Hartford, Connecticut

A fire ignites a circus tent, killing an estimated 168 and wounding over 700

The exact cause of the fire is unknown. One theory suspects a carelessly discarded cigarette, while another involves Robert Segee who admitted in 1950 to setting the blaze when he was 17. He later recanted this admission, however.

When the circus bandleader spotted the fire, he instructed the band to play “The Stars and Stripes Forever,” a song used as a warning signal to other performers. The ringmaster attempted to order the audience to quickly evacuate without panicking. The fire had already cut the power, however, and his instructions were unable to be heard.

Due to the tent’s paraffin wax coating, designed for waterproofing, the fire quickly spread. The audience scrambled to escape, the chaos only making things worse. Survivor Maureen Krekian, who was 11 at the time of the disaster, stated in a 2007 interview: “The exit was blocked with the cages that the animals were brought in and out with. … There was a young man, a kid, and he had a pocketknife. And he slit the tent, took my arm and pulled me out.”

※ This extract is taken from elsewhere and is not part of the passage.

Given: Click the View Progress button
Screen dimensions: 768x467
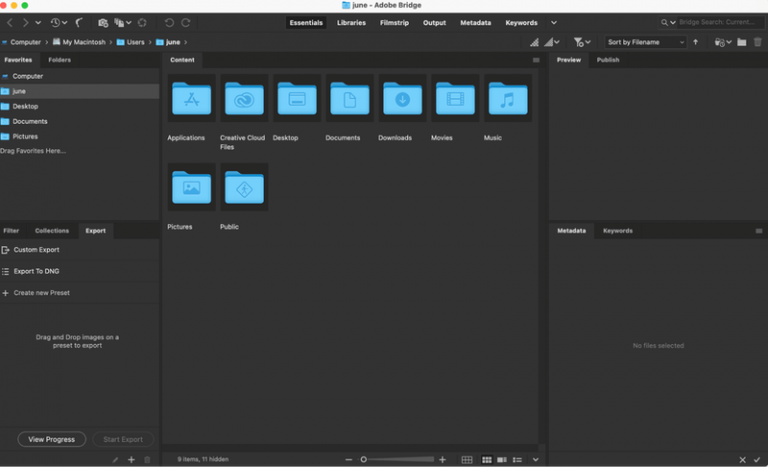Looking at the screenshot, I should (52, 439).
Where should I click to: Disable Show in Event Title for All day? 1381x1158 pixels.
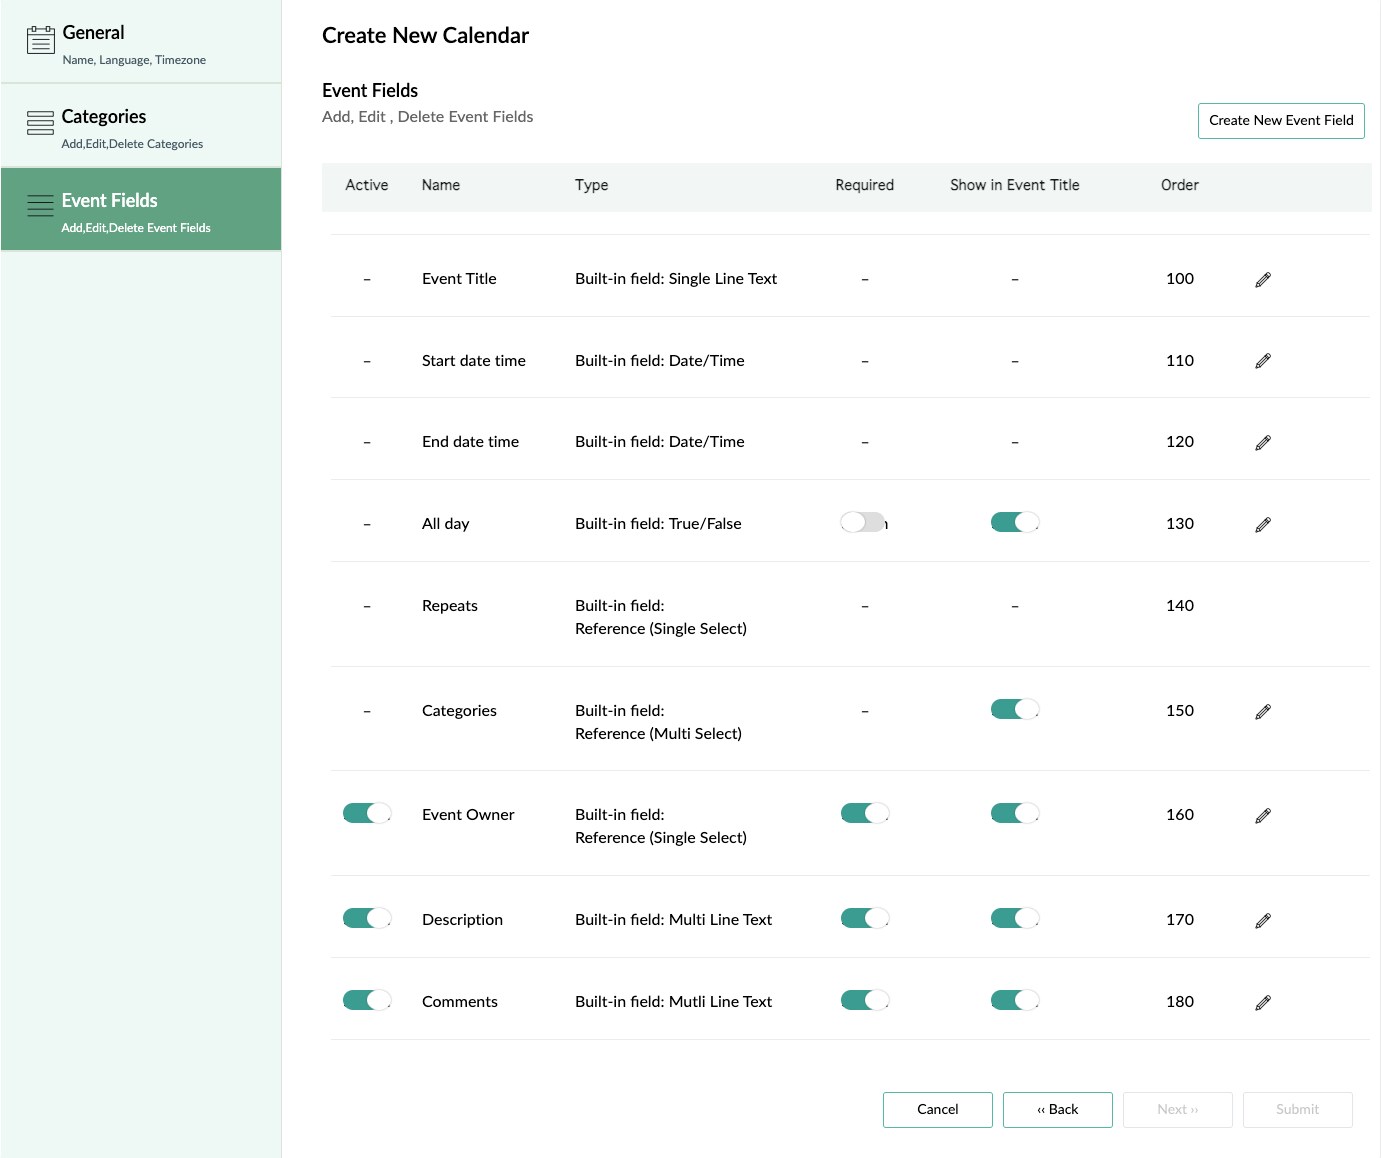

Roughly 168 died from the flames, smoke inhalation, being trampled on by others fleeing, or when the big top collapsed. In the most congested areas, near exits blocked by chutes used to bring in animals for the show, bodies were found stacked atop one another. Some victims died from suffocation, the weight of the others killing them. However, a few managed to survive after being buried by other victims, shielded from the flames by those above them.

One of the victims, a young blonde girl, was never identified despite minimal damage caused by the fire. She was given the name Little Miss 1565, named for her morgue identification number. Two police sergeants dedicated the rest of their lives to finding Little Miss’ identity with no success. One of the sergeants, Thomas Barber, also visited Little Miss’ grave annually until his own death. Afterward, a local florist resumed the tradition.

A memorial to the victims is available at CircusFire1944.com.

The bodies of some of the child victims of the fire are laid to rest.

A makeshift morgue houses the bodies of the victims of the fire

Little Miss 1565.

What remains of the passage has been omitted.